Campaign Clocks

GM Reference

Campaign clocks are a simple way to track pressure over time. They make enemy plans, political tension, travel delays, disasters, and faction projects visible without requiring a full subsystem.

  1. Name the event that happens when the clock fills.
  2. Choose the number of segments based on how soon the pressure should matter.
  3. Define what advances the clock: failed checks, rests, public mistakes, ignored hooks, travel time, or enemy action.
  4. Define what slows or clears the clock: victories, negotiations, secrecy, sacrifice, or targeted downtime.
  5. Show progress through rumors, omens, patrols, prices, missing people, weather, or changed NPC behavior.

Track villains, monsters, cults, armies, rival adventurers, or disasters moving toward an outcome.

Track auctions, festivals, openings, rescues, diplomatic windows, or rare planar alignments.
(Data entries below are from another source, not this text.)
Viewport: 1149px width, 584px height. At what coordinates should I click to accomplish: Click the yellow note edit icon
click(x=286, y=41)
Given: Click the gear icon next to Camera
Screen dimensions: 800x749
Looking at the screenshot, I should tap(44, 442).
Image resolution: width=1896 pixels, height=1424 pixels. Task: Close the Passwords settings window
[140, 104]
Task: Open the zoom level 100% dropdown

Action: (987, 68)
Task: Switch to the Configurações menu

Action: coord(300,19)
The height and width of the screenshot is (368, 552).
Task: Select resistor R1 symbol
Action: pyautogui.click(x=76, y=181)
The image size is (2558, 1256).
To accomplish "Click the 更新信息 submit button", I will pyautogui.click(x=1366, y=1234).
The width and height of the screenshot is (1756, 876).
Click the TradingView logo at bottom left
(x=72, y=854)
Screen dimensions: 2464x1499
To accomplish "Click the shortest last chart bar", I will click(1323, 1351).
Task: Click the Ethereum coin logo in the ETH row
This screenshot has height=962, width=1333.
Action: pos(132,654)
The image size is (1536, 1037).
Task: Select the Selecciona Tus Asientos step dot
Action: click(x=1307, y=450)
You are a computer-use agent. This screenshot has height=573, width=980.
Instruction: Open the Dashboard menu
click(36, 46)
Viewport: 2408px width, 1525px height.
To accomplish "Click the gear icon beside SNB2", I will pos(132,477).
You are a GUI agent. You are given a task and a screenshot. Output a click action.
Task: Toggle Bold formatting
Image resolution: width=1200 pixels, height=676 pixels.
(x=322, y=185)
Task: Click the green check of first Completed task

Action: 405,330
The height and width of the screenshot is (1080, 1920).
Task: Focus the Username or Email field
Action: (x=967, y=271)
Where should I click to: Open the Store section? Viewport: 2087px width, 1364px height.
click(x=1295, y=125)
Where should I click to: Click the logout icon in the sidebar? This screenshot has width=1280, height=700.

Track trust, suspicion, scandal, debt, faction support, and public reputation.

Advance on cost, not punishment alone. A segment can represent lost time, noisy action, an ignored clue, a failed bargain, or a villain using the same downtime the party uses.

Signal before impact. Rumors, prices, patrols, missing allies, omens, and changed faction behavior give players a chance to respond before the clock completes.

Let victories matter. If the party takes direct action against the pressure, remove segments, freeze the clock, or change the final consequence.

Use clocks as communication tools. If the players cannot see pressure changing, the clock is only private GM bookkeeping.